Even better, force the Labour Party to jettison any semblance of socialist policies that supported nationalization -namely the welfare state – and you would politically disarm working class opposition to capitalist policies – enter the likes of Neil Kinnock who opened the door for Tony Blair to completely re-fashion old Labour into the New Labour we see today, a party totally devoid of socialist policies, or even the most rudimentary whiff of ‘Leftwing reformism’.
‘Three cheeks of the same backside’
And this is the point we have reached today with our three main parties, each one of them capitalist in outlook, anti-trade union, pro-City financial interests. We see the completion of the middle class counter-revolution within the Labour Party. Today, we hear such observers as George Galloway MP, formerly of Labour, who notes pithily that: ‘The three main parties are three cheeks of the same backside’.
There is no current political party that represents the interests of millions of ordinary people. People are becoming more and more detached, disinterested and disillusioned towards politicians, as little difference can be detected between their policies. The recent spate of political scandals – ‘cash for honours’, ‘cash for questions’ and MPs expenses – have all increased the growing disdain members of the public have for our political classes. Small wonder, then, that no party scored more than 30% in the recent by-election at Eastleigh. Hardly a ringing endorsement for any of our parties.
The situation has become so bad that, in the search for politicians who seem untainted by corruption, false dawns, doubletalk and empty promises, the likes of UKIP can find an echo and claim to ‘be different’ to the main parties.
Yet, closer examination reveals that UKIP only underlines their own complicity in the heady world of British politics.

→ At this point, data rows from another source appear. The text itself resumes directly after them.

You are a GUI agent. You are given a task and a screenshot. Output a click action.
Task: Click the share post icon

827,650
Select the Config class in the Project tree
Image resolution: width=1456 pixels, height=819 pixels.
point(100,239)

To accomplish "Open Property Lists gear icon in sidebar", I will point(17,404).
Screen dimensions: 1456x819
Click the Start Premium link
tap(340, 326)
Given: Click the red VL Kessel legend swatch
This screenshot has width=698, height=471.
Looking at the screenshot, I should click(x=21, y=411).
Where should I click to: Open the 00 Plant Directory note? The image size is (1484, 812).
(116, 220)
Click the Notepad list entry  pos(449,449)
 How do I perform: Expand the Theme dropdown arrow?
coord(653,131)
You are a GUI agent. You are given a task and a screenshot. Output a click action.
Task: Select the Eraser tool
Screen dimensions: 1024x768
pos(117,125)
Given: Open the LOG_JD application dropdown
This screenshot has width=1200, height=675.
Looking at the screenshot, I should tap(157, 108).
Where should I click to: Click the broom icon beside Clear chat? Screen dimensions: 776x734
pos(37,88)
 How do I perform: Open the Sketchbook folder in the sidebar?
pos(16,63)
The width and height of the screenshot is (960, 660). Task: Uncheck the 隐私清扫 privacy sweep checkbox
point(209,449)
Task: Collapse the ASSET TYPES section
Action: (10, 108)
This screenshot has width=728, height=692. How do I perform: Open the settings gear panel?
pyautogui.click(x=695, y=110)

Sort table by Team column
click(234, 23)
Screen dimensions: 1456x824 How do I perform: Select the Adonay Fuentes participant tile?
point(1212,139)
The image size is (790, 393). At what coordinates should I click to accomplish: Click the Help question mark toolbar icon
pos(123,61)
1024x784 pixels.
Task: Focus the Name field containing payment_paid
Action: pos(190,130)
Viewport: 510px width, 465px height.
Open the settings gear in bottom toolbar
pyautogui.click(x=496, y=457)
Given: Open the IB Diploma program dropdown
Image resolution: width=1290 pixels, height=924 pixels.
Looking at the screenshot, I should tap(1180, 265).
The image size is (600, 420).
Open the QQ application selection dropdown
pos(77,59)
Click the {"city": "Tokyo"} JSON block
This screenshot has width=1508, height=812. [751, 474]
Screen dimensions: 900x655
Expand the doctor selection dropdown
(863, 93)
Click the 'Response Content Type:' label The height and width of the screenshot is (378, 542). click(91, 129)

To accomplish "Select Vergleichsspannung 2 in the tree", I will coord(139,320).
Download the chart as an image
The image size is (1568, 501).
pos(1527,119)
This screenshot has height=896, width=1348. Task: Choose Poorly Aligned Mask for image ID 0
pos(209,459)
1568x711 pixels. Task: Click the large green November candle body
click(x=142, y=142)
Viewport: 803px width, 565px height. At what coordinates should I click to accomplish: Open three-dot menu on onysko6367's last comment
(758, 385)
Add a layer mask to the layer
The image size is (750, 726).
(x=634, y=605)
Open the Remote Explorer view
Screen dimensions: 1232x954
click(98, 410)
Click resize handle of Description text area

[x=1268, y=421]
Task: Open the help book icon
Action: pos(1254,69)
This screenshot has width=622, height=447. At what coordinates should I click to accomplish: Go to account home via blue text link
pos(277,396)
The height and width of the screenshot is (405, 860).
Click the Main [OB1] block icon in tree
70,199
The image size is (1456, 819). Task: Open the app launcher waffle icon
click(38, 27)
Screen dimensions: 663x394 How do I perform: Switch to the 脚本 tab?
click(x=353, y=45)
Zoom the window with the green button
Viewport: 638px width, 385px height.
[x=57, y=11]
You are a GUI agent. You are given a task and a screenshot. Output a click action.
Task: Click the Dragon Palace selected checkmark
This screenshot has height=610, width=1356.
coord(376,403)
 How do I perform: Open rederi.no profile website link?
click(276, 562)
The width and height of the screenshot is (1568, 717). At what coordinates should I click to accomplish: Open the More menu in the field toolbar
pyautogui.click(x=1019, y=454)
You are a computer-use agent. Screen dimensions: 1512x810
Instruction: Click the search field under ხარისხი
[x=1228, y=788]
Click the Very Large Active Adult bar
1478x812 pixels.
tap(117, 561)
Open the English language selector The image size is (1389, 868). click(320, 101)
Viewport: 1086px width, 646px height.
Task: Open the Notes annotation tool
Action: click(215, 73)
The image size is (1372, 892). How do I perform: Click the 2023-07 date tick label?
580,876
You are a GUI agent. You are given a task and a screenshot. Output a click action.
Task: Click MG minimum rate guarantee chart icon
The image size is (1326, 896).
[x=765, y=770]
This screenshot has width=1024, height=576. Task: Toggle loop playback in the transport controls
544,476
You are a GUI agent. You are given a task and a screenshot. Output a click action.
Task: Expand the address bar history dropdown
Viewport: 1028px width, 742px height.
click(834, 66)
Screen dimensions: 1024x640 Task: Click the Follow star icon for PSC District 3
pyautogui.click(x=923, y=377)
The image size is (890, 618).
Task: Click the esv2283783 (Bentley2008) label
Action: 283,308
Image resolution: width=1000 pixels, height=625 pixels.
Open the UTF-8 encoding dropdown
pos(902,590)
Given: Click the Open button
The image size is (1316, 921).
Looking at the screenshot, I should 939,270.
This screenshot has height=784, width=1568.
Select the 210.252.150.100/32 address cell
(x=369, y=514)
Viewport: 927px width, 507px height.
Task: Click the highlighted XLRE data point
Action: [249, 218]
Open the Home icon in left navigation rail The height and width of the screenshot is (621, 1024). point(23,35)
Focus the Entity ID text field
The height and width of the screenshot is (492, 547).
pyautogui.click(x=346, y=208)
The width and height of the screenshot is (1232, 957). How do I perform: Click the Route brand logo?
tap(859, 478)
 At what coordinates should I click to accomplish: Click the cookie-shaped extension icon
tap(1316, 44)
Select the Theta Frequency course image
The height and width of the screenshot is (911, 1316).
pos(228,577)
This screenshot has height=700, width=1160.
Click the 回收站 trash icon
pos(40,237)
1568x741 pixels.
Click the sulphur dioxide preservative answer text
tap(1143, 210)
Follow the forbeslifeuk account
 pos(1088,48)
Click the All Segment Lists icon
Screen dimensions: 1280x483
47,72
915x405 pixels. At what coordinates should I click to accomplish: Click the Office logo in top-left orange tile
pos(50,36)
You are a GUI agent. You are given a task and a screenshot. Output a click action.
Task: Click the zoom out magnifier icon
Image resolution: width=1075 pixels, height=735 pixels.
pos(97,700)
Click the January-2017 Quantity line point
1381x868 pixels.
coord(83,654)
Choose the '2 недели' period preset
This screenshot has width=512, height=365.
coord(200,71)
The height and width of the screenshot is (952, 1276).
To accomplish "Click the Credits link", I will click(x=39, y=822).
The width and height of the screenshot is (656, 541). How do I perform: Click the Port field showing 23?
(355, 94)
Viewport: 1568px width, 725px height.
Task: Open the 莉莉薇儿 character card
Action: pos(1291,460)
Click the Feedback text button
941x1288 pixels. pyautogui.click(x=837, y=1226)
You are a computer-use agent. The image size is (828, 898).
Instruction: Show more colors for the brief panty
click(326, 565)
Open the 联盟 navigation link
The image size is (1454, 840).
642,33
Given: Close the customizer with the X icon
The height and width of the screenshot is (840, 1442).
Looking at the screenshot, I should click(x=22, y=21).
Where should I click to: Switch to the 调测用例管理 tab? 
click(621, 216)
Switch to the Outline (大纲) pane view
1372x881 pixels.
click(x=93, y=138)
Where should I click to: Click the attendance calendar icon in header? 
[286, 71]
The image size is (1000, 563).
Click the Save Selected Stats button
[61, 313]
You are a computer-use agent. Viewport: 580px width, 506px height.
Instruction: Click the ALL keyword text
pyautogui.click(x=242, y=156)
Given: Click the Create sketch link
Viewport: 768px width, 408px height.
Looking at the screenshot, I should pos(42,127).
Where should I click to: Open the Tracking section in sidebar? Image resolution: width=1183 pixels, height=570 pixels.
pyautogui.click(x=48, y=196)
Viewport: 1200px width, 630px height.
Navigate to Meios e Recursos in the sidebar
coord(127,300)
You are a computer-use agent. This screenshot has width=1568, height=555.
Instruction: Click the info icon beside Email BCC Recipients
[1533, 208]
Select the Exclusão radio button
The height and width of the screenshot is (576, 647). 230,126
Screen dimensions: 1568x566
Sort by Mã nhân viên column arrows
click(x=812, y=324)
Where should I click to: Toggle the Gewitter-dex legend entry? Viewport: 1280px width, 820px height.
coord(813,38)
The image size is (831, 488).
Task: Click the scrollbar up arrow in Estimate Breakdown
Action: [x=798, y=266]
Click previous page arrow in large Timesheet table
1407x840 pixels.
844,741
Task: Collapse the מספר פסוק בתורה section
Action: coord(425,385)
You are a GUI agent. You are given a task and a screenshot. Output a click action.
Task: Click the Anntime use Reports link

They are, by and large, right wing refugees from the Tory Party, with a smattering of ‘protest votes’ from the other parties and the ‘none of the aboves’. You don’t have to dig too deep to find that Farage’s party is very much ‘the fourth cheek’, with its calls for more cuts in jobs and services, and more tax cuts that will benefit the rich. And already, we see the surfacing of decidedly unsavoury characters from among their ranks.
More importantly, what UKIP has highlighted, is that there is a yearning from the electorate for a genuinely new party. A party that will represent the needs of those turned off by the ‘altogetherism’ of the Westminster clique that rules the roost in our society.
We don’t need another party that will represent the interests of big business and the City. We need a party that will represent the millions, instead of the millionaires.